## Instructions for the task:
Everything from the first line of the records below through the line containing "Given: Select the" is to be retyped exactly; leave out the rest.

------------------------------------------------------------------------

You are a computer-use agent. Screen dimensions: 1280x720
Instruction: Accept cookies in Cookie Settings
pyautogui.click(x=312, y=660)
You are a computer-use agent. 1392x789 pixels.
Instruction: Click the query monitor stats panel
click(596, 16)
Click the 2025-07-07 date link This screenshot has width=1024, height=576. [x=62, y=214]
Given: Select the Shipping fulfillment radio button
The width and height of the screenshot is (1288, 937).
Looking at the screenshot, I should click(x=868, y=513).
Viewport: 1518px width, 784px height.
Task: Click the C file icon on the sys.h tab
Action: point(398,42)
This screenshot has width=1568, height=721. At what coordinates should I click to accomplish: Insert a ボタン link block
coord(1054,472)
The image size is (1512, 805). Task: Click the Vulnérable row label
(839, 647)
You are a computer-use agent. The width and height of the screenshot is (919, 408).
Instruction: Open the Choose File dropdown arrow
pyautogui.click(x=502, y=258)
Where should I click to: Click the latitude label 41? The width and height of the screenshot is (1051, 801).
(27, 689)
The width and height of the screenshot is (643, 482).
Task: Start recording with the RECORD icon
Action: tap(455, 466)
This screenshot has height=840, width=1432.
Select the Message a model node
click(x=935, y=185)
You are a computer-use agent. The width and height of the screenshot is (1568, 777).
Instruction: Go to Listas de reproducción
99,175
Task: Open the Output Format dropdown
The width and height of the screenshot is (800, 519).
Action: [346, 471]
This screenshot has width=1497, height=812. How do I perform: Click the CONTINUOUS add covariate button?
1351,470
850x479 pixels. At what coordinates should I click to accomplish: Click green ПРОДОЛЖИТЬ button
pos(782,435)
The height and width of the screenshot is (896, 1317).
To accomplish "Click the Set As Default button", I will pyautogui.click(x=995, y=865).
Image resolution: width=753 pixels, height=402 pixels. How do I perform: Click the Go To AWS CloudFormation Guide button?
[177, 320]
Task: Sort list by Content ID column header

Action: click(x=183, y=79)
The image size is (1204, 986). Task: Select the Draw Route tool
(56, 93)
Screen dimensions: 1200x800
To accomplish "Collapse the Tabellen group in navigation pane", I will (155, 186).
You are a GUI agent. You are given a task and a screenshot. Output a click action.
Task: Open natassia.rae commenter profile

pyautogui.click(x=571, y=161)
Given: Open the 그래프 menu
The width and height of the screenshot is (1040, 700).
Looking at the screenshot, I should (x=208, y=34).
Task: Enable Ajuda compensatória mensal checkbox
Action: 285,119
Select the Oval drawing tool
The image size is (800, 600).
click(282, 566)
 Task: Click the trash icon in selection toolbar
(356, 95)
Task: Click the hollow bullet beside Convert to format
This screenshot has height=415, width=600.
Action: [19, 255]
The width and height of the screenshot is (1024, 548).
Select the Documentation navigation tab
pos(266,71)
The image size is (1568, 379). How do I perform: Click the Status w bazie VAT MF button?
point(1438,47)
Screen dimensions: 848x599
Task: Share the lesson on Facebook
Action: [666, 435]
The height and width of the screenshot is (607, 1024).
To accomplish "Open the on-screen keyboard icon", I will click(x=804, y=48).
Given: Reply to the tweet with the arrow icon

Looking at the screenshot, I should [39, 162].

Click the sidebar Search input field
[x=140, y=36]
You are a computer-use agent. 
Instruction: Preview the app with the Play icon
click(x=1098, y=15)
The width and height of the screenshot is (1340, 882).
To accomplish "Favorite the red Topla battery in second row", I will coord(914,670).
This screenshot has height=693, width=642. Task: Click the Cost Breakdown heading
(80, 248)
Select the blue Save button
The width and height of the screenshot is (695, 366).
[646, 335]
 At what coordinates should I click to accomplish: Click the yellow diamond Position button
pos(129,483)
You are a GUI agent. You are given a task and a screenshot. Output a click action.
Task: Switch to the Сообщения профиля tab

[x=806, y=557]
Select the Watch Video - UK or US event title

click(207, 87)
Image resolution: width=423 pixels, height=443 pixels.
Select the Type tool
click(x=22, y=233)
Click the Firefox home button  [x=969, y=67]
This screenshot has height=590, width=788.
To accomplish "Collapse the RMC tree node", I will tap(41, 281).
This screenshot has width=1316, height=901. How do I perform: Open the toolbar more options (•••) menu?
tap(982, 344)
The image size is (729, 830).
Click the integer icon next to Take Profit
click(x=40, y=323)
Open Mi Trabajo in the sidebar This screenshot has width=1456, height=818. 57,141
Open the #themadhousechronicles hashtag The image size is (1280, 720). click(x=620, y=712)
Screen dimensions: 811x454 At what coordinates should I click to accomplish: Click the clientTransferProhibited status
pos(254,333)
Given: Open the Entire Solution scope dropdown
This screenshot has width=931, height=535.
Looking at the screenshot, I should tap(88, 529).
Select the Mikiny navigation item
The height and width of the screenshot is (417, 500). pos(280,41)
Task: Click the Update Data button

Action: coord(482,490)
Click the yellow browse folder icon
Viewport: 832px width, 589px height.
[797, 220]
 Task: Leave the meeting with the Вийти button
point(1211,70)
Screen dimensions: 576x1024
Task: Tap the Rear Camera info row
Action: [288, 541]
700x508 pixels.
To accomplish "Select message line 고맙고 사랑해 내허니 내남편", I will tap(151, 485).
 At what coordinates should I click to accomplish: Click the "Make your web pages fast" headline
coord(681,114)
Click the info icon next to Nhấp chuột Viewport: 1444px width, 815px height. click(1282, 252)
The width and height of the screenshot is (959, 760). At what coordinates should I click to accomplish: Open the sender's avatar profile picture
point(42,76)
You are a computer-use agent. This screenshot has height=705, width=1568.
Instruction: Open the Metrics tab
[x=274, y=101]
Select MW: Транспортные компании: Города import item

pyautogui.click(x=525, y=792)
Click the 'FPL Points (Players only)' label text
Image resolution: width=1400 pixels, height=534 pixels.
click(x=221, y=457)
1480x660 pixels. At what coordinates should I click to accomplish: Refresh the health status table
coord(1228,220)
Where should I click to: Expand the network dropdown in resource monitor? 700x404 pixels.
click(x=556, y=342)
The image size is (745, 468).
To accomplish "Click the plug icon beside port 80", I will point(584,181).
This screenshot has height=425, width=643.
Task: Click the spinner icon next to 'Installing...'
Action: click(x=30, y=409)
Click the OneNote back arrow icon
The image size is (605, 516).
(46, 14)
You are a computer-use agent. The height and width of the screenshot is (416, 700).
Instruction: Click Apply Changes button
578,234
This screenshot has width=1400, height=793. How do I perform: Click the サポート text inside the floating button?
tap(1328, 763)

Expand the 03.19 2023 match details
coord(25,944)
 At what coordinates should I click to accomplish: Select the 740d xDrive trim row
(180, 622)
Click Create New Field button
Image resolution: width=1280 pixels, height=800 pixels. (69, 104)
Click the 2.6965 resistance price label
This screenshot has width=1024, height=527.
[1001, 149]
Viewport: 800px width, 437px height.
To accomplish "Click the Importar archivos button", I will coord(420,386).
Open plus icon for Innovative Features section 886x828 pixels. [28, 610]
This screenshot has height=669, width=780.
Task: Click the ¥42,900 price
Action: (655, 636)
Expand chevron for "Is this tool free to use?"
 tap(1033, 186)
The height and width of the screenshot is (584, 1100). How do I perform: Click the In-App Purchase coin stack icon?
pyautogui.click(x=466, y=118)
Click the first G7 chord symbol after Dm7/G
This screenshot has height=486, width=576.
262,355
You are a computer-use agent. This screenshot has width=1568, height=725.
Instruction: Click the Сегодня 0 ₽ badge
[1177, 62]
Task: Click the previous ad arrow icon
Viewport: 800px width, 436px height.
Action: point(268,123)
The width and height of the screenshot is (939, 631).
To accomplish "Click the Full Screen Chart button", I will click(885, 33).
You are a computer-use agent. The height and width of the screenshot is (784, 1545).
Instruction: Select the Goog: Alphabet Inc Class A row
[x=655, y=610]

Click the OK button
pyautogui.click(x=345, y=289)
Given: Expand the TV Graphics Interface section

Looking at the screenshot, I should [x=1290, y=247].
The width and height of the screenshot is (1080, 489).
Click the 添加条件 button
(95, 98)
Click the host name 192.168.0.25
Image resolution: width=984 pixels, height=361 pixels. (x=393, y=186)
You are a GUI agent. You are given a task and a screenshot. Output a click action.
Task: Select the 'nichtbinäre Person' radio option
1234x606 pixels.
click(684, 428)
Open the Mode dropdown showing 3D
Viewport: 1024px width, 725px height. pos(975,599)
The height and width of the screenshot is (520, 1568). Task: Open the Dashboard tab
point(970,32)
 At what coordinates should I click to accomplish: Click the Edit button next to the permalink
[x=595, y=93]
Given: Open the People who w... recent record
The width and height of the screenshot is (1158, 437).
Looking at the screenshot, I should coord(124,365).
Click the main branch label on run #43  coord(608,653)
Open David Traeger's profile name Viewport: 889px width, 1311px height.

------------------------------------------------------------------------

## Response:
You are a computer-use agent. Screen dimensions: 1280x720
Instruction: Accept cookies in Cookie Settings
pyautogui.click(x=312, y=660)
You are a computer-use agent. 1392x789 pixels.
Instruction: Click the query monitor stats panel
click(596, 16)
Click the 2025-07-07 date link This screenshot has width=1024, height=576. [x=62, y=214]
Given: Select the Shipping fulfillment radio button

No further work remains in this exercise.